■ **REQUIRED WORK**:
Could you set down every entry below exactly as it is?

DATA section start

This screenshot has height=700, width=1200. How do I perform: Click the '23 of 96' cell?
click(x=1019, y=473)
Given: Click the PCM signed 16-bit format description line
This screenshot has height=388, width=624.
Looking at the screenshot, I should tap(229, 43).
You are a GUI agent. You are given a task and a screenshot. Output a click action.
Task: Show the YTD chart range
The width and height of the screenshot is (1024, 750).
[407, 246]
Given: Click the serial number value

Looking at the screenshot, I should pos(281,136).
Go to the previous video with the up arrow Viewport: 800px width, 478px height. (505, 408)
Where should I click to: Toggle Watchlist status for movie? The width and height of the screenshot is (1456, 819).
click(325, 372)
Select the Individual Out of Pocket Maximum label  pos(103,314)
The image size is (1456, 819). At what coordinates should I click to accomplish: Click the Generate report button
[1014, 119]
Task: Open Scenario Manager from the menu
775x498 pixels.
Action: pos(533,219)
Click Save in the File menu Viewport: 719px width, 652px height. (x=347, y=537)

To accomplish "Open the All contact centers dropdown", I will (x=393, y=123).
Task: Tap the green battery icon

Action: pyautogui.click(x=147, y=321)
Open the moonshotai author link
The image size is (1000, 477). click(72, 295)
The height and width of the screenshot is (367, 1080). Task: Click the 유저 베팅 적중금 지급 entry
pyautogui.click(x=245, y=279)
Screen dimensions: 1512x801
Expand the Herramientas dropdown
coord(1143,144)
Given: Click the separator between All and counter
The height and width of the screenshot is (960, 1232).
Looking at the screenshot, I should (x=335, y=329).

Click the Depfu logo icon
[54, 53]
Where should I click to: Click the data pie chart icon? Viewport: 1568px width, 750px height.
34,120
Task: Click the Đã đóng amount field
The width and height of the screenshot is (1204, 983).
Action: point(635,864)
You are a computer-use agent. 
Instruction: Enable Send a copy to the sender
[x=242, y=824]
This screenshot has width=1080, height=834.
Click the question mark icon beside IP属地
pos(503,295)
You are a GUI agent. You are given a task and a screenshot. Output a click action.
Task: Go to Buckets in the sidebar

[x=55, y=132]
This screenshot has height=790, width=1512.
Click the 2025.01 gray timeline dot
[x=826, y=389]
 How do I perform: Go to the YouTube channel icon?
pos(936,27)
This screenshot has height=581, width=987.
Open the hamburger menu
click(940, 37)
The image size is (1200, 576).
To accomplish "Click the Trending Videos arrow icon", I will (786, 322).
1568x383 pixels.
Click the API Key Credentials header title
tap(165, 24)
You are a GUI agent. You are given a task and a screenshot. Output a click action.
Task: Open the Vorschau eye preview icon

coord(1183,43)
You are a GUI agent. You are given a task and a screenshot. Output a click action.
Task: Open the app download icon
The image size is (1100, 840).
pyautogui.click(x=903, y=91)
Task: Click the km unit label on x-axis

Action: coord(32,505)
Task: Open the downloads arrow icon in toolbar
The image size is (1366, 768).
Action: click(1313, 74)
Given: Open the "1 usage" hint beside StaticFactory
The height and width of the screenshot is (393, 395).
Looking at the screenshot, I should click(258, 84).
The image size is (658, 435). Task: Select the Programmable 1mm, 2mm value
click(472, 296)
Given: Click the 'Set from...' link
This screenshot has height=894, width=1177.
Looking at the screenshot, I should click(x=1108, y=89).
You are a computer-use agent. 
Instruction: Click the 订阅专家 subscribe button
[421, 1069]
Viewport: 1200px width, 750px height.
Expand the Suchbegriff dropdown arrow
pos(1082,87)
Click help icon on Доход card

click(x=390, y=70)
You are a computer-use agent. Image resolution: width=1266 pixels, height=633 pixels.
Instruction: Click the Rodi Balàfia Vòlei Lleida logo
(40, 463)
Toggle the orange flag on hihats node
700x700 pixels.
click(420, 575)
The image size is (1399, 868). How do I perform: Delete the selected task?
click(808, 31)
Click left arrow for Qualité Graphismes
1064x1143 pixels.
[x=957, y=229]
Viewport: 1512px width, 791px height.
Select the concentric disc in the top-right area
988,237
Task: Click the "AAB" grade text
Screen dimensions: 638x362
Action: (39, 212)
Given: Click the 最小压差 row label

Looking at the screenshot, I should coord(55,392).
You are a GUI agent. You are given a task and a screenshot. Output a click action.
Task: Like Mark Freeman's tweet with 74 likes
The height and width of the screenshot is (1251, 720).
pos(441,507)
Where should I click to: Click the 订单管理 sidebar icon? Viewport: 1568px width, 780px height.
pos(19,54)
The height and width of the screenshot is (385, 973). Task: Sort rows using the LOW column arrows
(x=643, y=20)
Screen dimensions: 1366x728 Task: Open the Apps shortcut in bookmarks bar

DATA section end

■ **TASK RESULT**:
This screenshot has height=700, width=1200. How do I perform: Click the '23 of 96' cell?
click(x=1019, y=473)
Given: Click the PCM signed 16-bit format description line
This screenshot has height=388, width=624.
Looking at the screenshot, I should tap(229, 43).
You are a GUI agent. You are given a task and a screenshot. Output a click action.
Task: Show the YTD chart range
The width and height of the screenshot is (1024, 750).
[407, 246]
Given: Click the serial number value

Looking at the screenshot, I should pos(281,136).
Go to the previous video with the up arrow Viewport: 800px width, 478px height. (505, 408)
Where should I click to: Toggle Watchlist status for movie? The width and height of the screenshot is (1456, 819).
click(325, 372)
Select the Individual Out of Pocket Maximum label  pos(103,314)
The image size is (1456, 819). At what coordinates should I click to accomplish: Click the Generate report button
[1014, 119]
Task: Open Scenario Manager from the menu
775x498 pixels.
Action: pos(533,219)
Click Save in the File menu Viewport: 719px width, 652px height. (x=347, y=537)

To accomplish "Open the All contact centers dropdown", I will (x=393, y=123).
Task: Tap the green battery icon

Action: pyautogui.click(x=147, y=321)
Open the moonshotai author link
The image size is (1000, 477). click(72, 295)
The height and width of the screenshot is (367, 1080). Task: Click the 유저 베팅 적중금 지급 entry
pyautogui.click(x=245, y=279)
Screen dimensions: 1512x801
Expand the Herramientas dropdown
coord(1143,144)
Given: Click the separator between All and counter
The height and width of the screenshot is (960, 1232).
Looking at the screenshot, I should (x=335, y=329).

Click the Depfu logo icon
[54, 53]
Where should I click to: Click the data pie chart icon? Viewport: 1568px width, 750px height.
34,120
Task: Click the Đã đóng amount field
The width and height of the screenshot is (1204, 983).
Action: point(635,864)
You are a computer-use agent. 
Instruction: Enable Send a copy to the sender
[x=242, y=824]
This screenshot has width=1080, height=834.
Click the question mark icon beside IP属地
pos(503,295)
You are a GUI agent. You are given a task and a screenshot. Output a click action.
Task: Go to Buckets in the sidebar

[x=55, y=132]
This screenshot has height=790, width=1512.
Click the 2025.01 gray timeline dot
[x=826, y=389]
 How do I perform: Go to the YouTube channel icon?
pos(936,27)
This screenshot has height=581, width=987.
Open the hamburger menu
click(940, 37)
The image size is (1200, 576).
To accomplish "Click the Trending Videos arrow icon", I will (786, 322).
1568x383 pixels.
Click the API Key Credentials header title
tap(165, 24)
You are a GUI agent. You are given a task and a screenshot. Output a click action.
Task: Open the Vorschau eye preview icon

coord(1183,43)
You are a GUI agent. You are given a task and a screenshot. Output a click action.
Task: Open the app download icon
The image size is (1100, 840).
pyautogui.click(x=903, y=91)
Task: Click the km unit label on x-axis

Action: coord(32,505)
Task: Open the downloads arrow icon in toolbar
The image size is (1366, 768).
Action: click(1313, 74)
Given: Open the "1 usage" hint beside StaticFactory
The height and width of the screenshot is (393, 395).
Looking at the screenshot, I should click(258, 84).
The image size is (658, 435). Task: Select the Programmable 1mm, 2mm value
click(472, 296)
Given: Click the 'Set from...' link
This screenshot has height=894, width=1177.
Looking at the screenshot, I should click(x=1108, y=89).
You are a computer-use agent. 
Instruction: Click the 订阅专家 subscribe button
[421, 1069]
Viewport: 1200px width, 750px height.
Expand the Suchbegriff dropdown arrow
pos(1082,87)
Click help icon on Доход card

click(x=390, y=70)
You are a computer-use agent. Image resolution: width=1266 pixels, height=633 pixels.
Instruction: Click the Rodi Balàfia Vòlei Lleida logo
(40, 463)
Toggle the orange flag on hihats node
700x700 pixels.
click(420, 575)
The image size is (1399, 868). How do I perform: Delete the selected task?
click(808, 31)
Click left arrow for Qualité Graphismes
1064x1143 pixels.
[x=957, y=229]
Viewport: 1512px width, 791px height.
Select the concentric disc in the top-right area
988,237
Task: Click the "AAB" grade text
Screen dimensions: 638x362
Action: (39, 212)
Given: Click the 最小压差 row label

Looking at the screenshot, I should coord(55,392).
You are a GUI agent. You are given a task and a screenshot. Output a click action.
Task: Like Mark Freeman's tweet with 74 likes
The height and width of the screenshot is (1251, 720).
pos(441,507)
Where should I click to: Click the 订单管理 sidebar icon? Viewport: 1568px width, 780px height.
pos(19,54)
The height and width of the screenshot is (385, 973). Task: Sort rows using the LOW column arrows
(x=643, y=20)
Screen dimensions: 1366x728 Task: Open the Apps shortcut in bookmarks bar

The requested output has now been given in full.